SoftBank Group Corp founder and CEO Masayoshi Son said on Thursday he plans to meet with Samsung Electronics to discuss a potential “strategic alliance” between the South Korean tech giant and chip designer Arma.
The billionaire will make his first visit to Seoul after three years. “I would like to discuss with Samsung a strategic alliance with Arma,” Son said in a statement.
The statement followed remarks by Samsung Vice President Jay Y. Lee, who was quoted by Newswire News1 as saying that Son “could make a suggestion” about the visit expected next month. Samsung declined to comment on the report.
SoftBank bought Arm, whose technology powers Apple’s iPhone and nearly all other smartphones, in 2016 for $32 billion. A proposed deal to sell Arm to Nvidia has sparked industry opposition and hit regulatory hurdles, prompting SoftBank to outline plans to list the Cambridge-based firm in the US.
The visit comes amid speculation about the potential formation of an industrial consortium to invest in Arm and ensure its neutrality.
“There needs to be someone in the middle who mediates to bring various companies together into a consortium, and Son may be trying to play that role,” said Lee Min-hee, an analyst at BNK Investment & Securities.
“A potential proposal could be that companies interested in owning part of Arm could enter a pre-IPO placement at a lower price before the IPO next year,” he added.
Monetizing Arm has become a primary preoccupation for executives at tech conglomerate SoftBank, which posted a huge loss at its investment arm Vision Fund and sold its stake in Alibaba Group Holding to raise cash.
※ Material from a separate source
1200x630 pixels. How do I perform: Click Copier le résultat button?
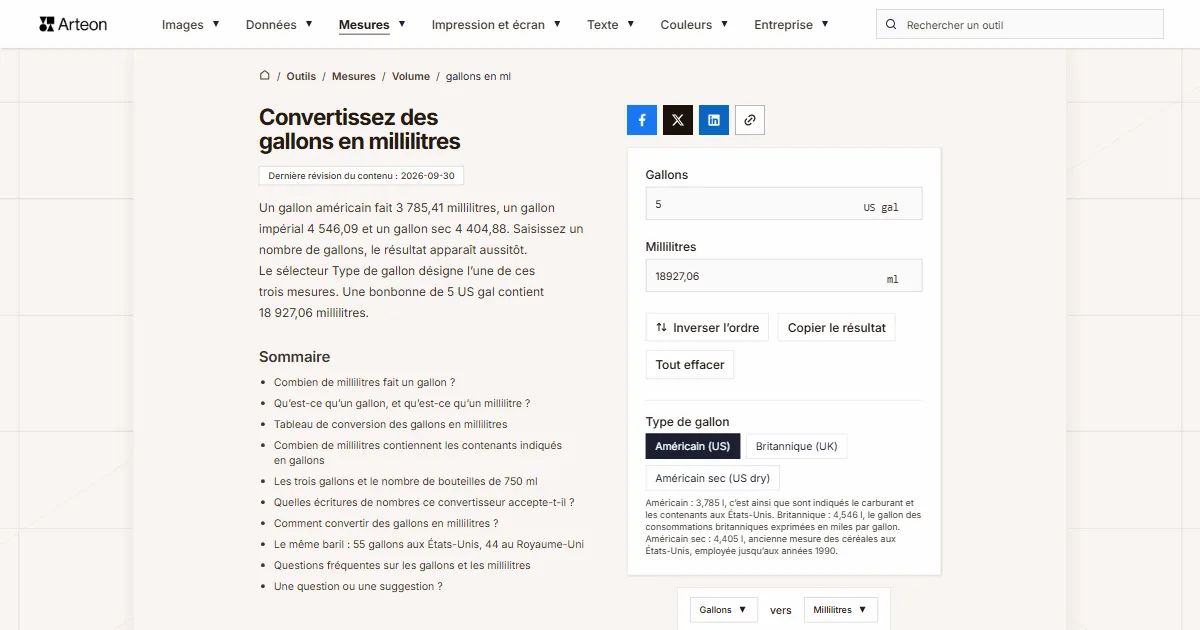(x=837, y=328)
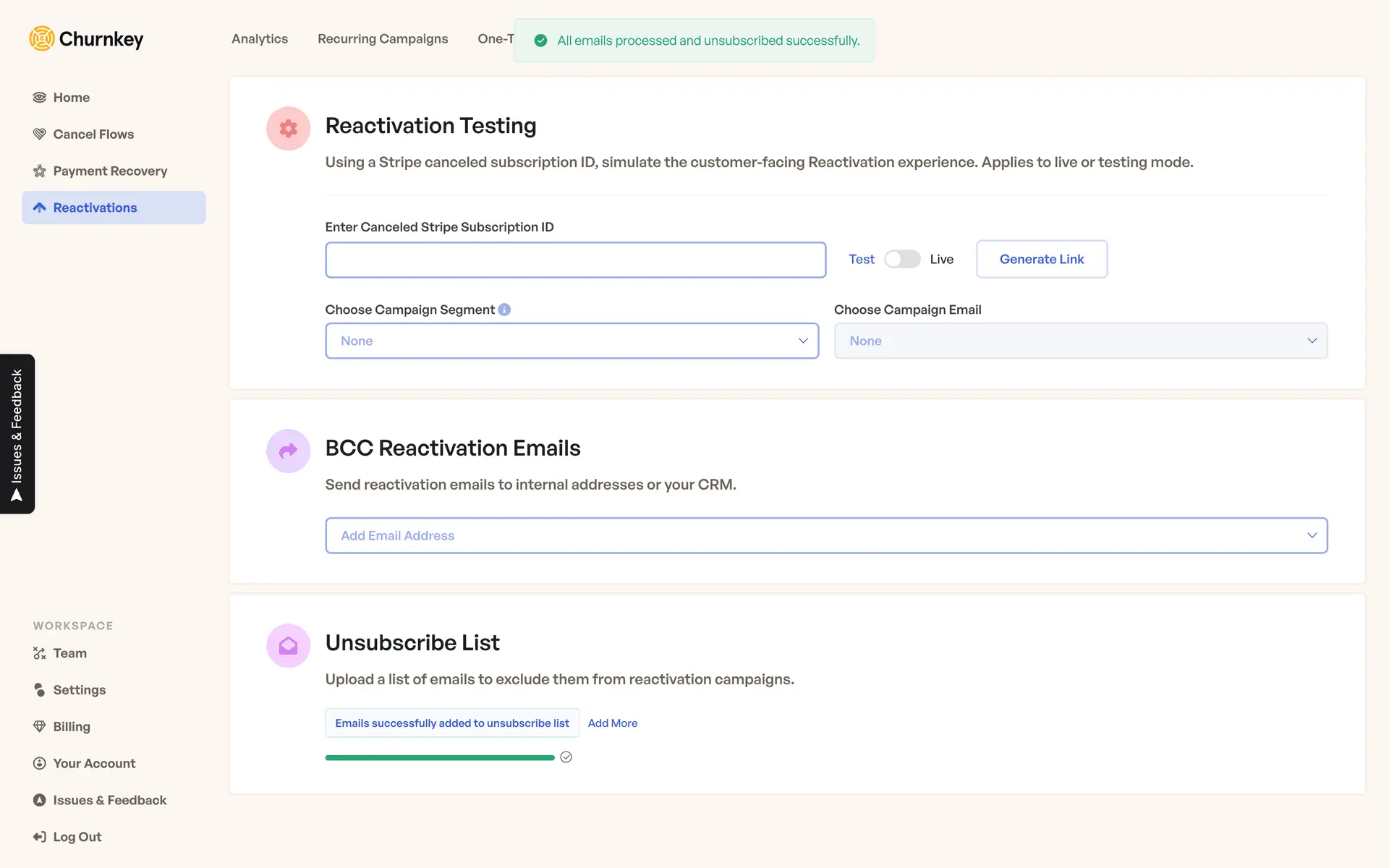Open Billing in the Workspace section
The image size is (1389, 868).
click(72, 726)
Efforts to list the chip designer, however, come amid a dramatic decline in dealmaking in markets that have been volatile due to rising interest rates and Russia’s invasion of Ukraine. The Philadelphia SE Semiconductor Index is down about a third for the year to date.
An alliance with Arm could be a strategic fit for Samsung as the memory chip leader invests heavily to try to catch up with Taiwan Semiconductor Manufacturing Co in logic chips.
The South Korean conglomerate is still held back by technical limitations in its original technology for non-memory chips, such as application processor architecture, in which Arm specializes.
Other possible suitors for Arm include Intel Corp, whose CEO Pat Gelsinger expressed interest in February in joining a consortium to buy the chip designer.
Samsung’s rival SK Hynix has also expressed interest in Arm, according to Yonhap news agency. It quoted Vice President Park Jung-ho as saying in March that the chip maker was considering forming a consortium to buy Arm. The company then said that the comment did not refer to a specific plan.
Qualcomm Inc, also cited as a potential investor, is suing Arm, which it accuses of breaching its license agreement and trademark infringement.
The dispute could cast a shadow over Arm’s listing, Redex Research analyst Kirk Boodry wrote in a note to clients.
“Arm probably needs all of its clients to get a top valuation,” he said.